### [THE DATA]
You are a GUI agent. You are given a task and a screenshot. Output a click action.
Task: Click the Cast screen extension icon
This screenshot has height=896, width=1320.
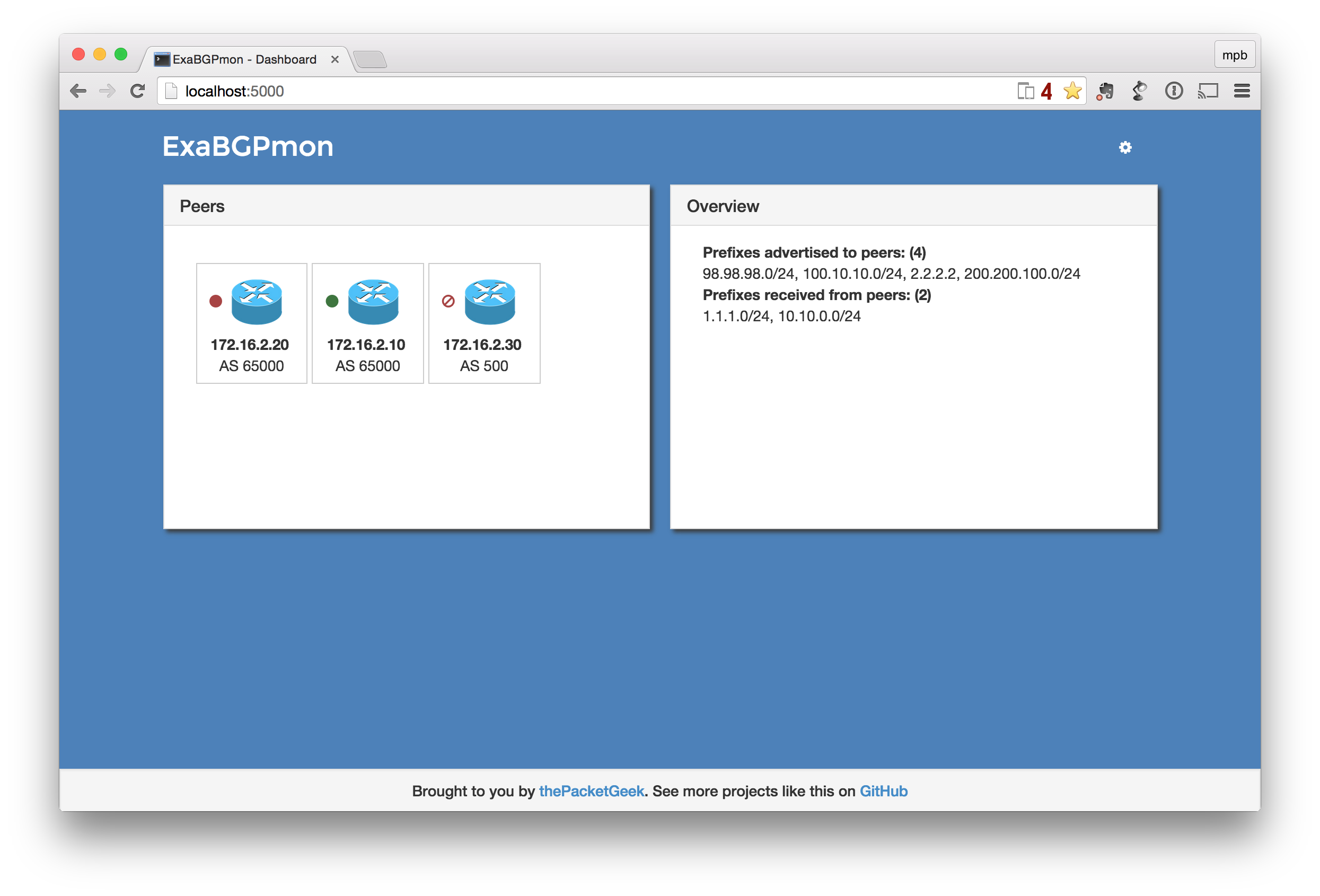coord(1208,91)
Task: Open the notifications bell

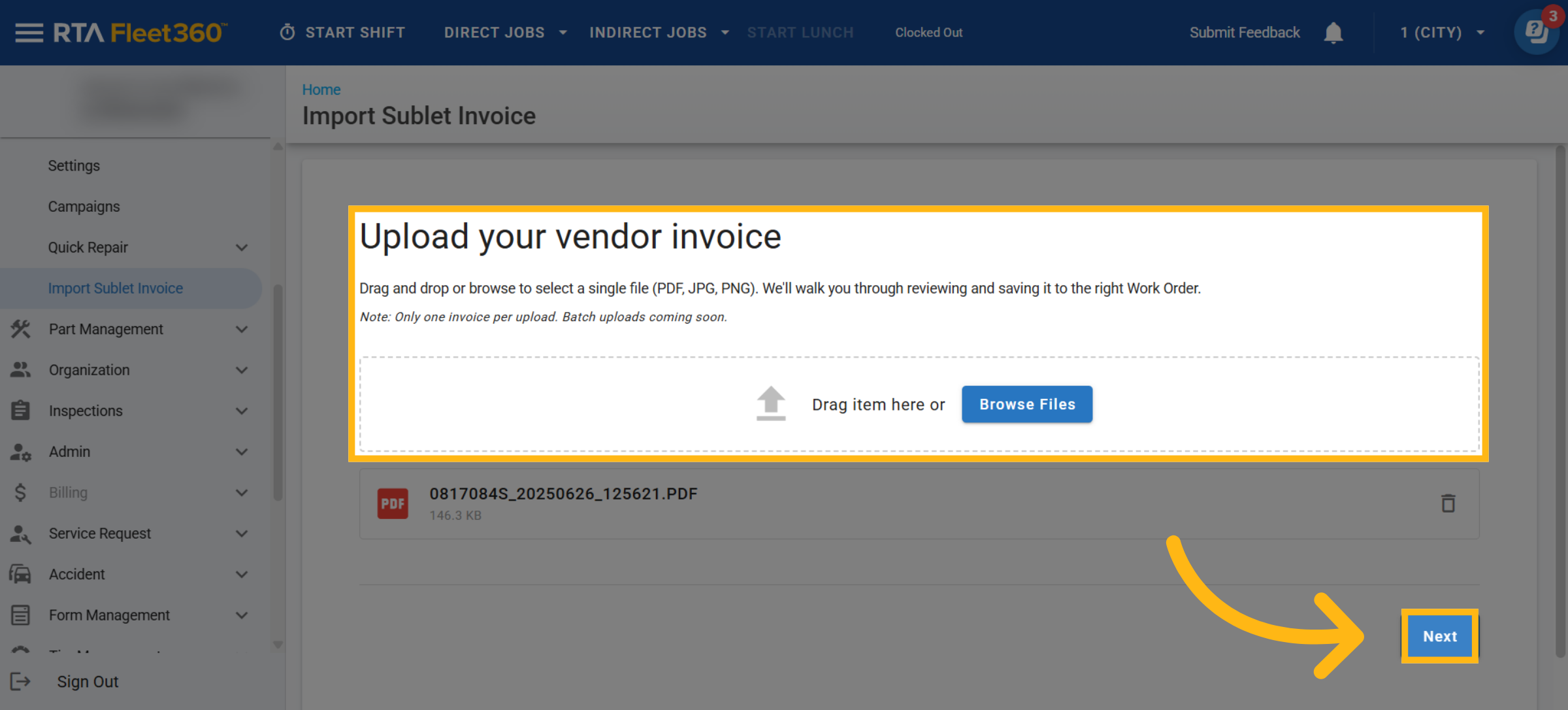Action: (x=1333, y=33)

### [EXERCISE REQUIREMENTS]
From the first line to the last, output the records exactly without pictures.

### [RESPONSE TO THE TASK]
You are a GUI agent. You are given a task and a screenshot. Output a click action.
Task: Click the Cast screen extension icon
This screenshot has height=896, width=1320.
coord(1208,91)
Task: Open the notifications bell

Action: (x=1333, y=33)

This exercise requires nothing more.